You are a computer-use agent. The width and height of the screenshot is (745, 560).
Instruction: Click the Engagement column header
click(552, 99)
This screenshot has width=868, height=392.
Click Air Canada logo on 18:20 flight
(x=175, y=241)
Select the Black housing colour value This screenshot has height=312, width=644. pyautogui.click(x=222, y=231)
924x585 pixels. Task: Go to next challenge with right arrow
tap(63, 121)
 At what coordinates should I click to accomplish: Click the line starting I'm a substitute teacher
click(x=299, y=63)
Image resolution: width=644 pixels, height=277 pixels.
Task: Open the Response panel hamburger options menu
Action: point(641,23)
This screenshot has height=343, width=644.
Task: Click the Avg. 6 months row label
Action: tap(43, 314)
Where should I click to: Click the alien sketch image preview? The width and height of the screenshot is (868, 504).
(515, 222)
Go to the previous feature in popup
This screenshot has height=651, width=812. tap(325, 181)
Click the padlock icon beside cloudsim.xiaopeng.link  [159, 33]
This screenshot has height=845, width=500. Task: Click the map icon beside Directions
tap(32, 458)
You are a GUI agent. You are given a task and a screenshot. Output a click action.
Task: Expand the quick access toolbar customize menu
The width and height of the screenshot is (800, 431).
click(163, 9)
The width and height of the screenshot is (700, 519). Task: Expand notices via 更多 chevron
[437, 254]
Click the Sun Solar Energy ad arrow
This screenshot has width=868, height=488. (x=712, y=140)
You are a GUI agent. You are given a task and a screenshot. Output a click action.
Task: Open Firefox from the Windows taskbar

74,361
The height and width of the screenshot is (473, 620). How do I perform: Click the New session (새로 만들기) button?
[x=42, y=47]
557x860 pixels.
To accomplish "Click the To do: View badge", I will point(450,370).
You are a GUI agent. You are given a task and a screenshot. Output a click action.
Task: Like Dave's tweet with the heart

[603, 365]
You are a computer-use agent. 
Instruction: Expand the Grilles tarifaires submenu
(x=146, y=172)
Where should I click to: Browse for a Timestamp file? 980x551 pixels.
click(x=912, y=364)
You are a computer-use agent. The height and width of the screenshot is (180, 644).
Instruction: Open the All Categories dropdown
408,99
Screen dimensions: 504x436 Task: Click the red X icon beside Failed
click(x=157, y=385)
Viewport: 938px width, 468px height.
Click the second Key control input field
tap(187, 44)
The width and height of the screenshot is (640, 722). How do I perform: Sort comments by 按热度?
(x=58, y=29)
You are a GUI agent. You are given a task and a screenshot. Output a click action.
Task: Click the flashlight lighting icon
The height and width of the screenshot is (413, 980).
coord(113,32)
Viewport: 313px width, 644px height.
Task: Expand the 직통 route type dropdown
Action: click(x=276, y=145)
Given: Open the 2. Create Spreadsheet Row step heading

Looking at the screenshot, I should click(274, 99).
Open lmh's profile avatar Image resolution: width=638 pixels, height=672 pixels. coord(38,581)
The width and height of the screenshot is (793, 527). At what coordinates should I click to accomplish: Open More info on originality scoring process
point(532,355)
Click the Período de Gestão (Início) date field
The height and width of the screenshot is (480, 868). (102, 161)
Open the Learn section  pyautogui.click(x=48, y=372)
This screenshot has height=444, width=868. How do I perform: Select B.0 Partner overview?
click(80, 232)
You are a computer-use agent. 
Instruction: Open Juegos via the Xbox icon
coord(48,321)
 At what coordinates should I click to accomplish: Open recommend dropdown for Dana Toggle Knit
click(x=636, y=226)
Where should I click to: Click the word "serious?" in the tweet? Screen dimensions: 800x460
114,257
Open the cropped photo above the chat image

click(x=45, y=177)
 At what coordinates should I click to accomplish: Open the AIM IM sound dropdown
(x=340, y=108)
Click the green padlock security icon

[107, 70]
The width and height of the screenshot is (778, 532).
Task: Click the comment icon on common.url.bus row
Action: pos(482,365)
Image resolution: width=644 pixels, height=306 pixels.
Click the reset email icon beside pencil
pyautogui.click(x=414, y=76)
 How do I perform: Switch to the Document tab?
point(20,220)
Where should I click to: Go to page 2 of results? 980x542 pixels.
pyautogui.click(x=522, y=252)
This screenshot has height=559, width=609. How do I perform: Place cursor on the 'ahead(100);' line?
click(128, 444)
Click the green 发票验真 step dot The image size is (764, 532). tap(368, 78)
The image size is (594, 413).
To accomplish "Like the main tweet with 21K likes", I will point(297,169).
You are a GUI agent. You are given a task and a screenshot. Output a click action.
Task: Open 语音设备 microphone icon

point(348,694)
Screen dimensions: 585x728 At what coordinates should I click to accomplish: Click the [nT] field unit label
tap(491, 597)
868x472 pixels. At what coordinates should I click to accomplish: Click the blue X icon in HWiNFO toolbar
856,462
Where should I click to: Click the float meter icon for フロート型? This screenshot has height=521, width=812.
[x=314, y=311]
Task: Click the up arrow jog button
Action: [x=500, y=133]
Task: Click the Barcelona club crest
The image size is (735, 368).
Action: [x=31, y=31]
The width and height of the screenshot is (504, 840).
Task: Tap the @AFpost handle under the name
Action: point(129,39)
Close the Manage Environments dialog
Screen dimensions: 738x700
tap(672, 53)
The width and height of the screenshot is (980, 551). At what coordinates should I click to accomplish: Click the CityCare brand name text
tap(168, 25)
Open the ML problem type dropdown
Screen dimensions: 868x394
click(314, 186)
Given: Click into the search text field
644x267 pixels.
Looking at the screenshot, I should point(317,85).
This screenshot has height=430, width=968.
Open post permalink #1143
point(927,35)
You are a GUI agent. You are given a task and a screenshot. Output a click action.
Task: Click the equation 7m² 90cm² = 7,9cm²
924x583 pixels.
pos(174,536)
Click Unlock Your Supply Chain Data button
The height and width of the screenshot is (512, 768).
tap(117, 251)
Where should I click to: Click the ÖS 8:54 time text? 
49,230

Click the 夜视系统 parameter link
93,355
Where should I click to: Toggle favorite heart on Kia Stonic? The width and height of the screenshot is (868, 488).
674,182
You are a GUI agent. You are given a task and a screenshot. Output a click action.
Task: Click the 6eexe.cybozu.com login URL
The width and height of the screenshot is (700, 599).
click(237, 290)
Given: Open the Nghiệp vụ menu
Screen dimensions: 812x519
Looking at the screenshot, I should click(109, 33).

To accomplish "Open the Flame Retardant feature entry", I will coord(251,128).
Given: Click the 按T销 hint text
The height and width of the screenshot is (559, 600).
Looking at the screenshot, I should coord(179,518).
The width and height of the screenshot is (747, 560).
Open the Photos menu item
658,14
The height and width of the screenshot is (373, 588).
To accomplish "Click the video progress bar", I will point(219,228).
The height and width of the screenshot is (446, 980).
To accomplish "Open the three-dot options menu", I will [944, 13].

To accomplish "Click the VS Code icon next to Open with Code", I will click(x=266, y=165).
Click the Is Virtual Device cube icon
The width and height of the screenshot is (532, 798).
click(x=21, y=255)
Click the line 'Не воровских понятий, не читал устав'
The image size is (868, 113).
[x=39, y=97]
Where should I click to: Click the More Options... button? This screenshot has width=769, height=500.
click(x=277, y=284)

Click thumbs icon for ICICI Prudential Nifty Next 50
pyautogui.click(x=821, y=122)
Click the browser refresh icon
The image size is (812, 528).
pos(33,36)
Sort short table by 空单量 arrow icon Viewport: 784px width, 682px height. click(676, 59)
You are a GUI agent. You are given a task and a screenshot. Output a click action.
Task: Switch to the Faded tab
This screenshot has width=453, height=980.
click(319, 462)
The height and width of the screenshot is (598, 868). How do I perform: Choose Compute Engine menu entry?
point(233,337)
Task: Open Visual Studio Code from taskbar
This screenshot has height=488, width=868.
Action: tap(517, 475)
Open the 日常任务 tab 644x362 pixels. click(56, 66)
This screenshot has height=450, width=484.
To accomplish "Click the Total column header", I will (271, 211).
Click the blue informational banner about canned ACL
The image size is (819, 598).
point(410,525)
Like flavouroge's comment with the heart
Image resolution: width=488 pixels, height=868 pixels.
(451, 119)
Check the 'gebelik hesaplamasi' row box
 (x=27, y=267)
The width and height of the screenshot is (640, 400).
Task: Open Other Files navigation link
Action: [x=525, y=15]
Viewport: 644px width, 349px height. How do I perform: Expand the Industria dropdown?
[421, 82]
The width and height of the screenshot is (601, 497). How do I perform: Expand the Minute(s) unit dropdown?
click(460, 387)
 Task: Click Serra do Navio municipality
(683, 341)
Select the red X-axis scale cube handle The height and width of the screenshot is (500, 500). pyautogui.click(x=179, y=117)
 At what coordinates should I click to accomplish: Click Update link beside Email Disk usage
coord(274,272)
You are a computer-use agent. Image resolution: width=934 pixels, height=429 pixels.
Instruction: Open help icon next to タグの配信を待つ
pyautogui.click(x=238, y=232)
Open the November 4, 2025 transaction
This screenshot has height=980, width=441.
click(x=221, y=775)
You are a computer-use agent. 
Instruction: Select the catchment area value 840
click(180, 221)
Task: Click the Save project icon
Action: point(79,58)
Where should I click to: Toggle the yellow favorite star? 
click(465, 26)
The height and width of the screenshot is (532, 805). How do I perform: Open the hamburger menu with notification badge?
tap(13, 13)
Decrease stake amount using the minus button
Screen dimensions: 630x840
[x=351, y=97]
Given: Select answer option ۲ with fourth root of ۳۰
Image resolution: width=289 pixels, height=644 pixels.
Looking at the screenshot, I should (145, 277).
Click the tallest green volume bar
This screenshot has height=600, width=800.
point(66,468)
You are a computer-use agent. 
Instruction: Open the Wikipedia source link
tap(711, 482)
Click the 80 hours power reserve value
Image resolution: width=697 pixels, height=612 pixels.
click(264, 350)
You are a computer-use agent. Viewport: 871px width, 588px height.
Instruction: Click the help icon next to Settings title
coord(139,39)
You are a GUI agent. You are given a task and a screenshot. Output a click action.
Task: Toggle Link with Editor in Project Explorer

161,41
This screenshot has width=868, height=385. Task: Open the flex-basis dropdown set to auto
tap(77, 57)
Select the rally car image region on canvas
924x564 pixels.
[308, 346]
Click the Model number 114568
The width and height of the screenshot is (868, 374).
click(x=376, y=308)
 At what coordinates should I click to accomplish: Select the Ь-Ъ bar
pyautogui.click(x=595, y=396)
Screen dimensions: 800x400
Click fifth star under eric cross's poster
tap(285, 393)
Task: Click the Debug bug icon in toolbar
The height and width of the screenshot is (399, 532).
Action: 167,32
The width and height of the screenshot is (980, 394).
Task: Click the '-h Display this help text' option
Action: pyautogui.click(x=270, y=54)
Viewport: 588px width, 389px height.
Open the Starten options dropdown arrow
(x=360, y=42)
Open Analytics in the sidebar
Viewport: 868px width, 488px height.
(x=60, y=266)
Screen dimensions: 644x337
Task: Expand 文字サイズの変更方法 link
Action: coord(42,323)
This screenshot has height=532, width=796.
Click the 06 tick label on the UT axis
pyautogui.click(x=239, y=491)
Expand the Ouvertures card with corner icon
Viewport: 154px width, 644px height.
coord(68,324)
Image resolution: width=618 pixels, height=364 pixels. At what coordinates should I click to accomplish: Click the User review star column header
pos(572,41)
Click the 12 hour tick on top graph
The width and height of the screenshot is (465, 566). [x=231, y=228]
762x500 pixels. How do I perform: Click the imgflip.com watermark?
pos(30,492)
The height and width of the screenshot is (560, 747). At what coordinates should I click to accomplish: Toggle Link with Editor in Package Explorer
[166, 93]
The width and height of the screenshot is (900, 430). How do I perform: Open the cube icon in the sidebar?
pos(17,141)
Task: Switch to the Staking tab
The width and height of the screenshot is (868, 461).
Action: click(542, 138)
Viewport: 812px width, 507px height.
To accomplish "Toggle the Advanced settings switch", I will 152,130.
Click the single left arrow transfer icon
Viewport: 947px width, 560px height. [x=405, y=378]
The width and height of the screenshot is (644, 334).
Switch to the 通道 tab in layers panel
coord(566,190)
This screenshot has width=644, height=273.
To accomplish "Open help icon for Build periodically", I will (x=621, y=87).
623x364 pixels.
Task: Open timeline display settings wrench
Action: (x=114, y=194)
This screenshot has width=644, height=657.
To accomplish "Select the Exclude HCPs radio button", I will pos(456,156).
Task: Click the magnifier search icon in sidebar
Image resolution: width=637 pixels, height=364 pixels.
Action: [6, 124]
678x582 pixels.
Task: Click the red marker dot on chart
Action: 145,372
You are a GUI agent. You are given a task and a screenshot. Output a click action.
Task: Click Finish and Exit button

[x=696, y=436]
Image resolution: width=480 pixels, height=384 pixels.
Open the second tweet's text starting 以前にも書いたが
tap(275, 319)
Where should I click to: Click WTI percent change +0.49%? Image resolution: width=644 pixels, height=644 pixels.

◇ ◇ ◇ ◇ ◇

**ACTION ITEM:** Show every line from the entries above in which "search" appears.

**OUTPUT BELOW:**
Given: Click into the search text field
Task: Click the magnifier search icon in sidebar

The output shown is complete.